▶ **What the exercise asks**: In the forum thread on winter RV travel, what did the first poster buy after selling a 5th wheel?

▶ **Excerpted passage**:
%%

# First Timer - Winter RV'g



## MDThayer (Dec 13, 2006)

I posted this in reply to someone else's but being new to this forum....

Hi Everybody, new to the forum and new to Rv'g. I sold my 5th wheel and have now purchased a 2000 MiniWinnie 24'. I am from Texas and not familiar with winterizing an RV. We are going skiing at Christmas and was thinking of taking it with us and leaving it in Denver and we will head on to Winterpark from there in our Sienna. Good/bad idea? What should we do with it to keep it safe from freezing? Also, all tips, tricks and hints are appreciated. Like I said, I know 5th wheels, but not RVs. I am looking forward to our new adventure in RV Land. This will be one of many questions to come. Thanks, Di


----------



## C Nash (Dec 13, 2006)

%%

▶ **Information provided**:
%%

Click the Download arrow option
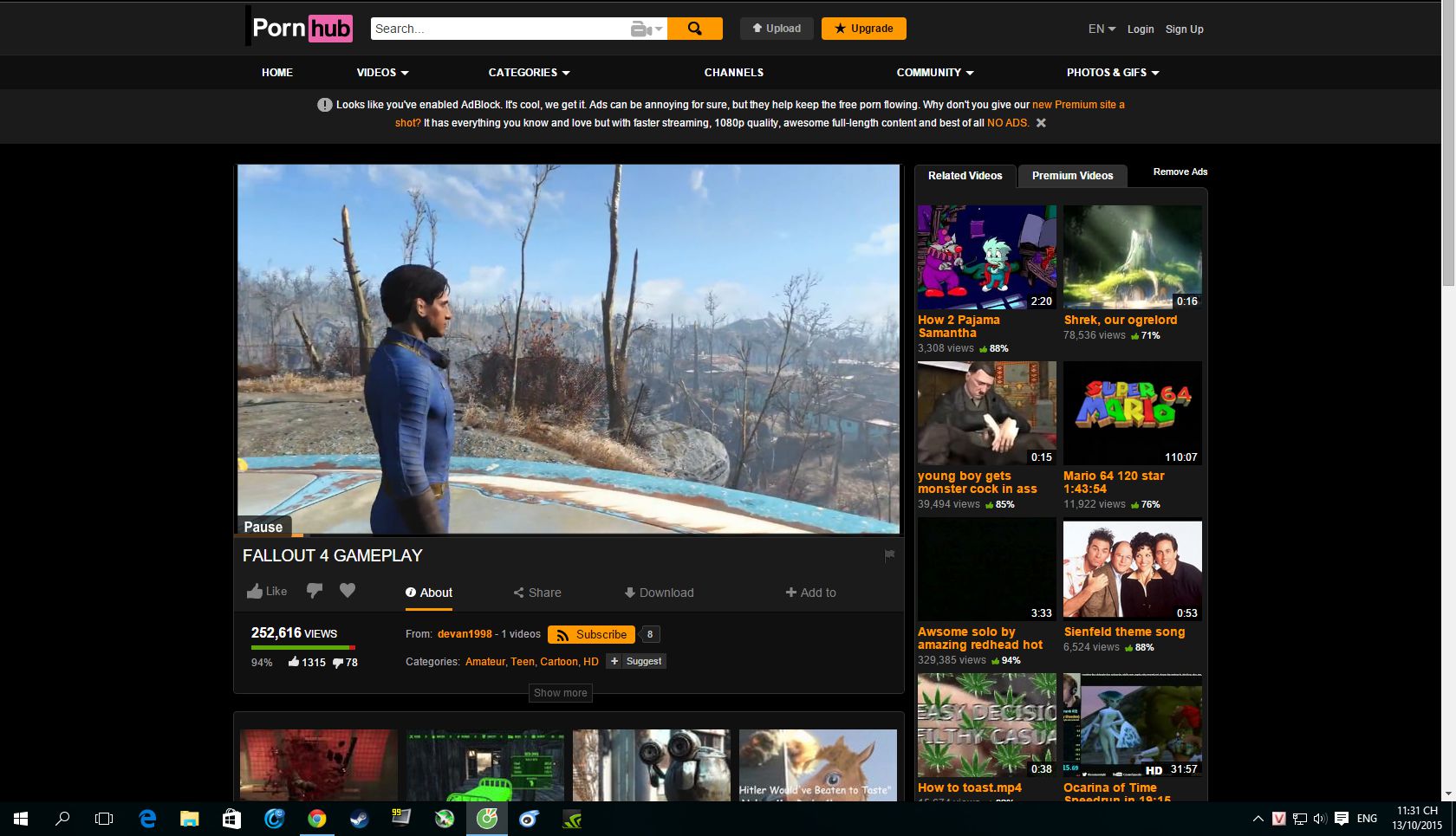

%%
%%

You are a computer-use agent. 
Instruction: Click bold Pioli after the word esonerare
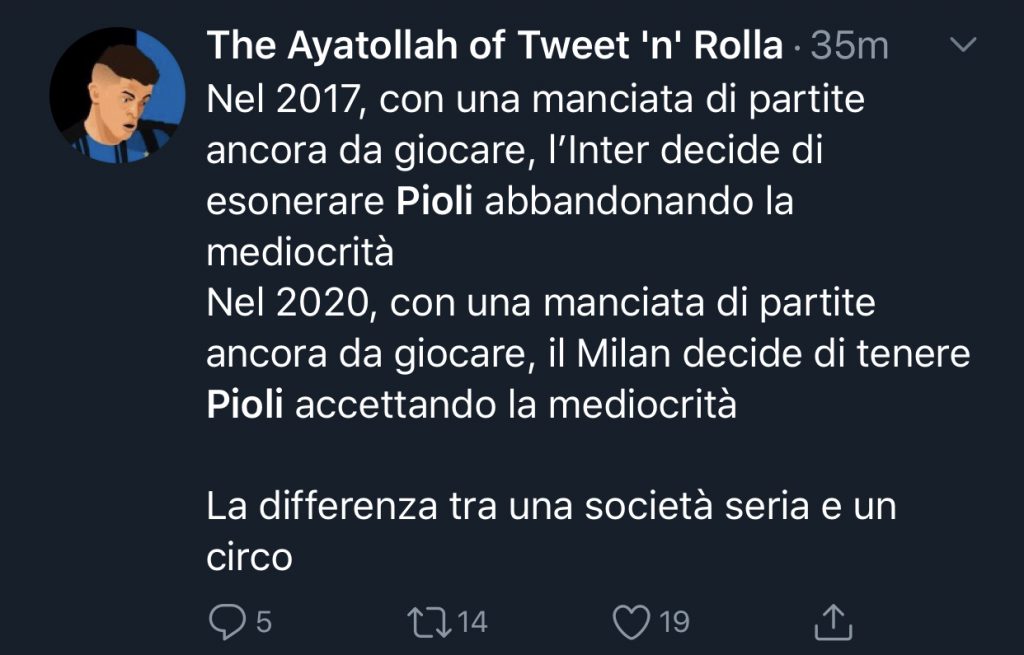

%%

▶ **Result for this task**: A 2000 MiniWinnie 24'.